In einzelnen Versuchen wurde der Einfluß des bekannten Präparats Ftorafur auf den geschwulsthemmenden Effekt von Ginichin untersucht. Es wurde festgestellt, daß Ftorafur das Summieren und in einigen Fällen die Potenzierung des zytostatischen Effekts von Ginichin hervorruft. Die gegebenen Versuche wurden am Ehrlich-Asziteskarzinom durchgeführt. Die Einführung der Präparate erfolgte 1, 2, 3, 4 und 7 Tage nach der Geschwulstimplantation. Ginichin wurde intraperitoneal, Ftorafur - subkutan injiziert.
Anhand der erhaltenen Angaben kann man annehmen, daß bei Kranken, deren Geschwulste gegen die antiblastische Wirkung von Ftorafur empfindlich sind, die Einführung von Ginichin (in die Höhle) mit der intravenösen und peroralen Einführung von Ftorafur kombiniert werden kann. Die Angaben sind in Tabelle 3 dargestellt.
Die Angaben über die Untersuchung der Toxizität von Ginichin sind in Tabelle 4 angeführt.
Aus der Tabelle 4 ist ersichtlich, daß die Empfindlichkeit der Mäuse gegen Ginichin nicht von ihrem Geschlecht abhängt. Es ist interessant, daß sich die Toxizität von Ginichin bei der einmaligen intraperitonealen Einführung des Präparats den Mäusen 7 Tage nach der Implantation des Ehrlich-Asziteskarzinoms um das Dreifache vermindert. Bei der intravenösen Einführung steigt die Toxizität von Ginichin um das Fünffache im Vergleich zur intraperitonealen Einführung an. Bei der peroralen Einführung wird die Toxizität von Ginichin im Gegenteil um das 4- bis 5fache niedriger.
Die antimikrobielle Aktivität des Präparats wurde nach der Methode der zweifachen Reihenverdünnungen in einem flüssigen und einem festen Nährmedium im Vergleich mit dem bekannten Präparat Furagin untersucht.
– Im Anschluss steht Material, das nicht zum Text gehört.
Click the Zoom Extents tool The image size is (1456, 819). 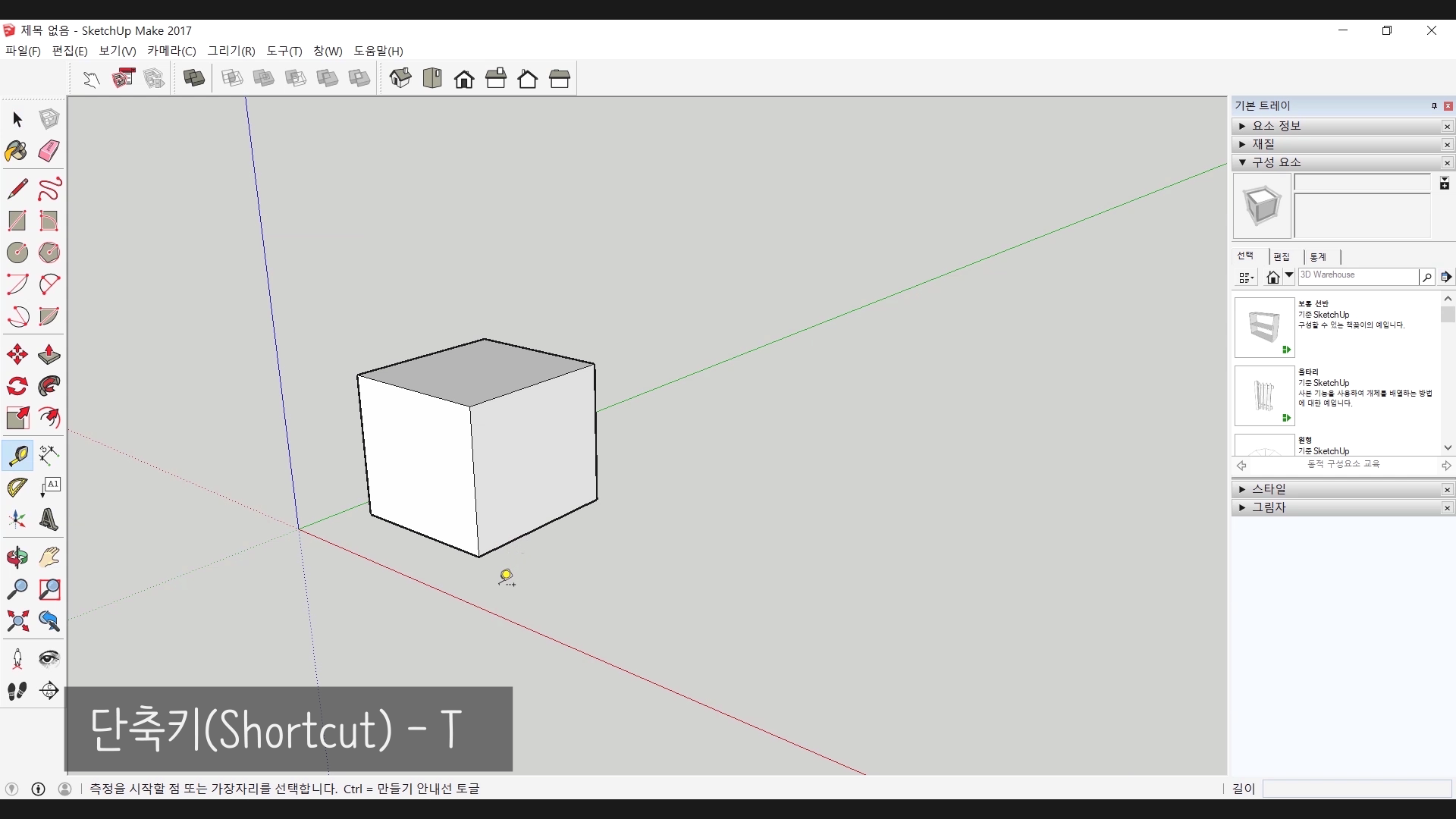click(x=17, y=621)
Einige Daten sind in Tabelle I und II zusammengefaßt.
Tabelle 3
Bakteriostatische Aktivität von Ginichin und Furagin (flüssiges Nährmedium)
Tabelle 4
Bakteriostatische Aktivität von Ginichin und Furagin gegenüber Stämmen, die gegenüber 3-6 Antibiotika resistent sind
Die Untersuchung der biologischen Zugänglichkeit von Ginichin wurde an weißen stammlosen männlichen Ratten von 150 bis 200 g Körpergewicht und weißen stammlosen männlichen Mäusen von 25 bis 30 g Körpergewicht durchgeführt. Der Versuch wurde 7 Tage nach der Implantation des Ehrlich-Asziteskarzinoms den Tieren begonnen.
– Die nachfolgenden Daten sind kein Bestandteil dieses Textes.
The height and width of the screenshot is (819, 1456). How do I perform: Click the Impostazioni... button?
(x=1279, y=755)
Ginichin wurde intraperitoneal in einer Dosis von 100 mg/kg eingeführt, als Lösungsmittel wurde destilliertes Wasser verwendet. In bestimmten Zeitabständen (5, 15, 30 und 60 min) wurden die Tiere getötet. Zur Analyse wurde biologisches Material (Blut und Leber bei Ratten, Aszites bei Mäusen) genommen. Zur Abtrennung der Aszitesflüssigkeit und der Geschwulstzellen wurde der Aszites bei 2000 U/min während 10 min zentrifugiert. Der Niederschlag wurde mit einem Gemisch aus physiologischer Lösung und Heparin gewaschen und unter den gleichen Bedingungen nochmals zentrifugiert. Aus Asziteszellen und Leber wurden 20%ige Homogenate im destillierten Wasser bereitgestellt.
Ginichin wurde aus dem biologischen Material mit Chloroform extrahiert. In den Versuchen in vitro wurde festgestellt, daß die Extraktion mit Chloroform gestattet, eine 100%ige Präparatausbeute aus dem biologischen Material zu erhalten.
Der Extraktionsprozeß bestand aus folgenden Stufen: Zu 1 ml der zu untersuchenden Probe setzte man 0,1 ml Ethylalkohol hinzu, mischte mit 0,5 ml gesättigter Kaliumkarbonatlösung sorgfältig durch, trug 4 ml Chloroform ein. Die verschlossenen Glasröhren wurden am Schütteltisch während 1 Stunde intensiv geschüttelt. Nach dem Schütteln wurden die Proben bei 5000 U/min während 10 min zentrifugiert. Die Chloroformschicht wurde zur Analyse genommen. Bei der Arbeit vermied man die Tagesbeleuchtung.
Die Präparatkonzentration in biologischen Proben wurde mit Hilfe der spektrophotometrischen Methode bei 400 nm bestimmt, indem der molare Absorptionskoeffizient ausgenutzt wurde (ε · 10-3 = 36,4).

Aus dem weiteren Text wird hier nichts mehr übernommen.